- [Rows showing where targets appear]:
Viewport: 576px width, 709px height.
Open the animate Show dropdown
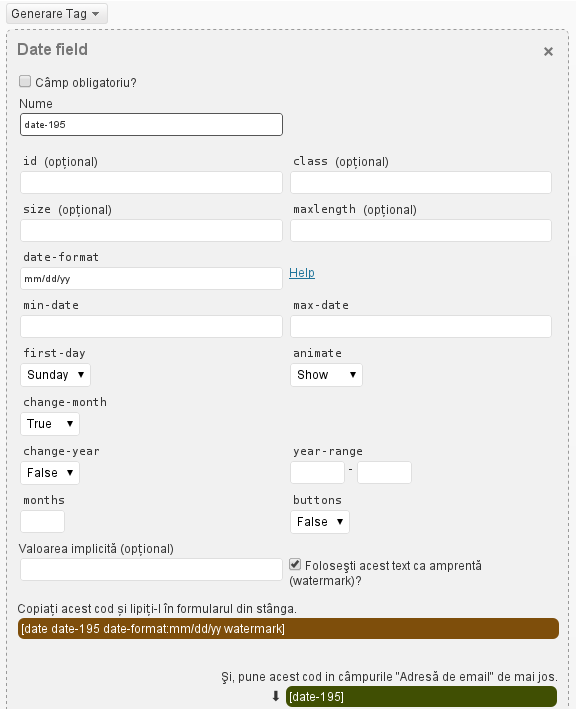click(x=326, y=375)
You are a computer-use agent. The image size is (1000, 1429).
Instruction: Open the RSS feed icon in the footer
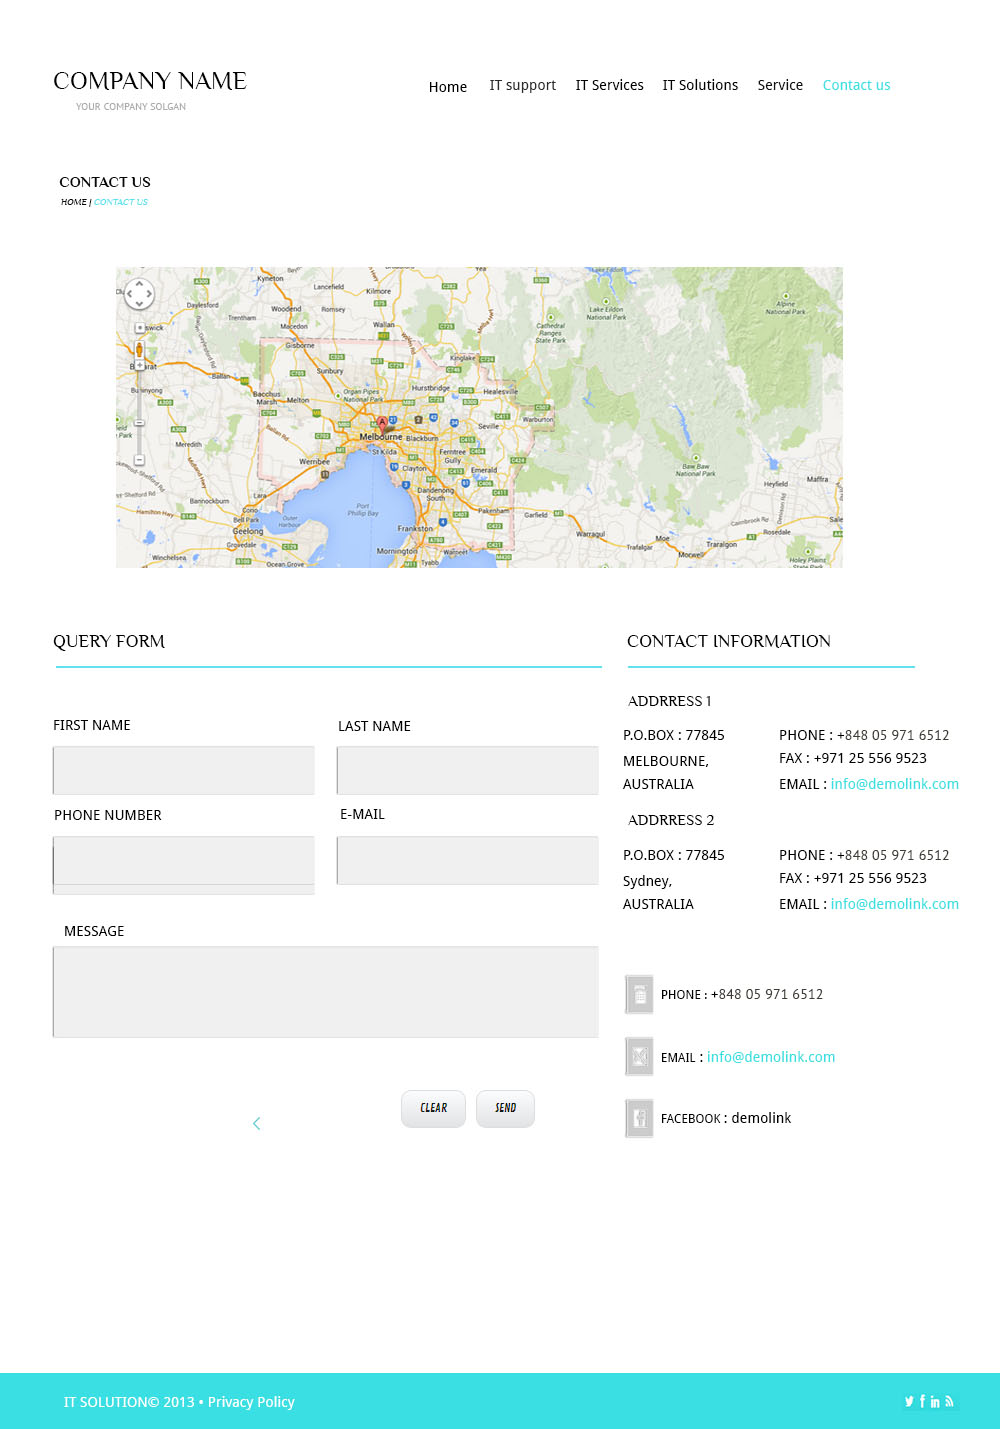(949, 1401)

- [Problem]: Copy the data above line for line, leaving out the pictures.

- [Response below]:
Viewport: 576px width, 709px height.
Open the animate Show dropdown
click(x=326, y=375)
You are a computer-use agent. The image size is (1000, 1429).
Instruction: Open the RSS feed icon in the footer
(949, 1401)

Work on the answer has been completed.